■ GIVEN INFORMATION ■
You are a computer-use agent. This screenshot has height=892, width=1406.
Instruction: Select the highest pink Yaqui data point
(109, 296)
--
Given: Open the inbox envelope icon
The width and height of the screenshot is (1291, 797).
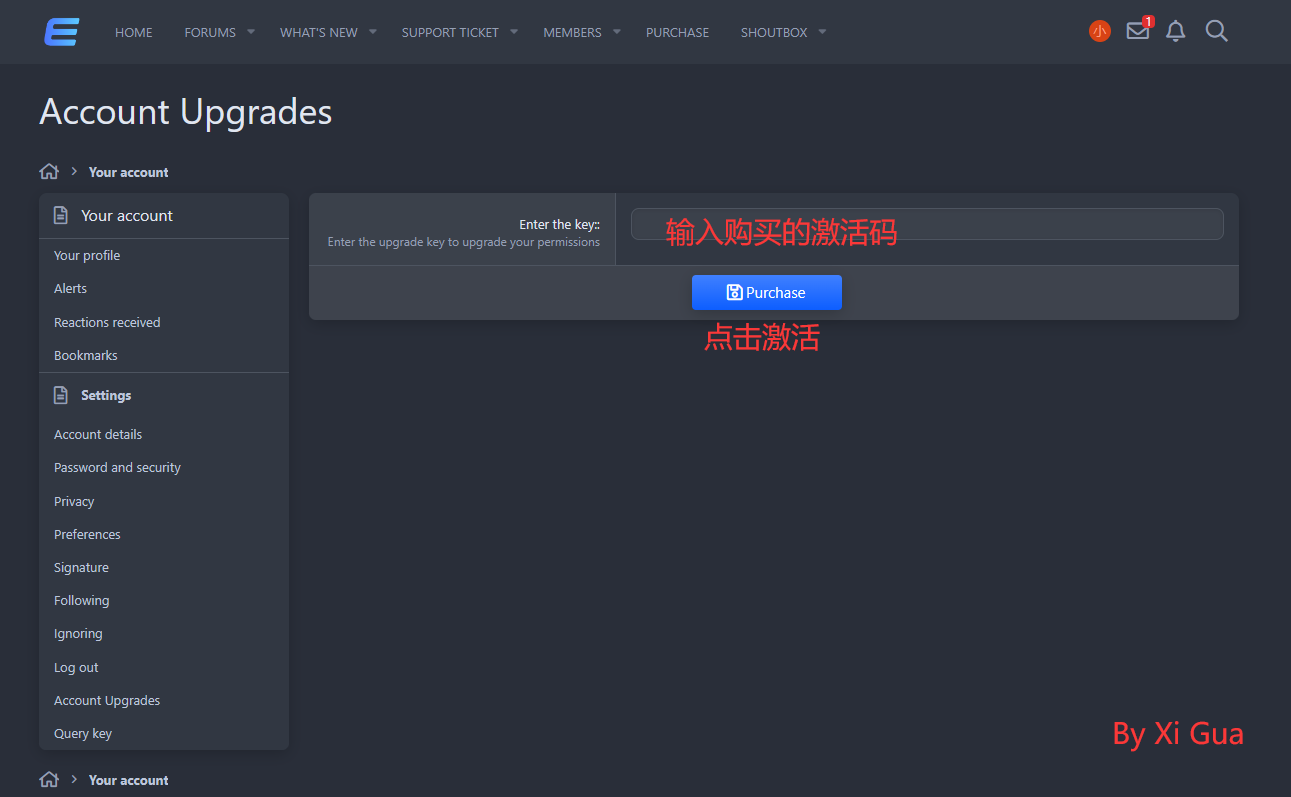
--
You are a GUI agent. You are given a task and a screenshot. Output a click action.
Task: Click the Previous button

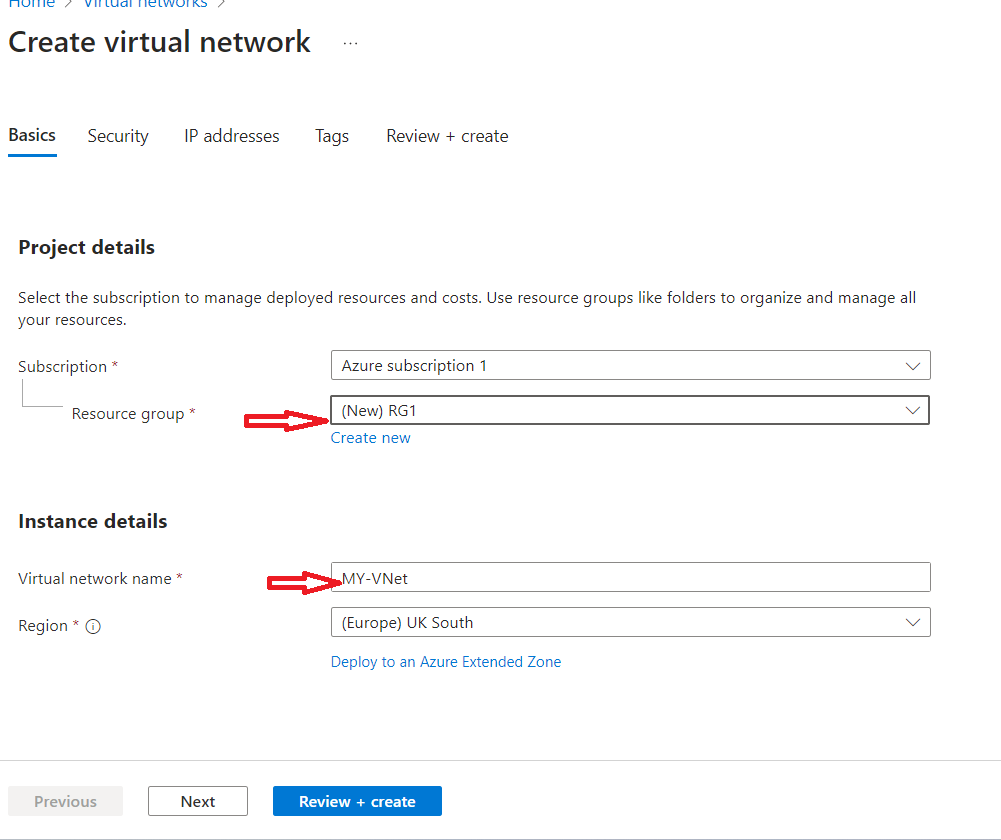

■ REQUIRED WORK ■
Copy out the lines starting at the one that contains "You are a GUI" and ending at the one that contains "Task: Click the Previous button", swapping "Previous" for "Next" and leaving everything else as it is.

■ ANSWER IN FULL ■
You are a GUI agent. You are given a task and a screenshot. Output a click action.
Task: Click the Next button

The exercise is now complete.